En una decisión que sacude el comercio binacional, el Gobierno de Ecuador anunció que, a partir del 1 de febrero de 2026, impondrá una tasa de seguridad del 30% a todas las importaciones provenientes de Colombia. La medida surge como respuesta a lo que la administración ecuatoriana califica como una «falta de reciprocidad» en el control de la frontera común.
El argumento central del país vecino se basa en el alto costo operativo que asumen sus fuerzas militares al enfrentar, de manera aislada, a grupos criminales ligados al narcotráfico y la minería ilegal. Ecuador señala que, a pesar de mantener un déficit comercial que supera los 1.000 millones de dólares anuales en favor de Colombia, no percibe un compromiso real en la lucha conjunta contra el crimen trasnacional.
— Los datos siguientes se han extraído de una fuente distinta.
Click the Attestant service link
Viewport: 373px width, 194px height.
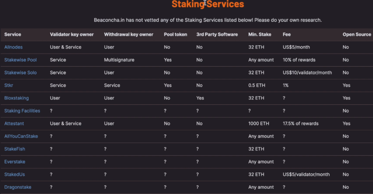pyautogui.click(x=14, y=123)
La tasa del 30% comenzará a regir el 1 de febrero y la medida solo se levantará cuando exista un compromiso firme y acciones conjuntas para asegurar la frontera. En Colombia, productos ecuatorianos de diversos sectores también verán un incremento significativo en sus costos de entrada al mercado local.
El Gobierno ecuatoriano enfatizó que sus militares han estado enfrentando la violencia en la zona limítrofe sin el apoyo logístico esperado por parte de Colombia. Esta medida busca presionar una mesa de diálogo que pase de la retórica a la acción militar y policial coordinada.
Expertos en comercio exterior advierten que este gravamen podría afectar la competitividad de las empresas colombianas y encarecer productos básicos en Ecuador, generando una nueva crisis en la Comunidad Andina de Naciones (CAN).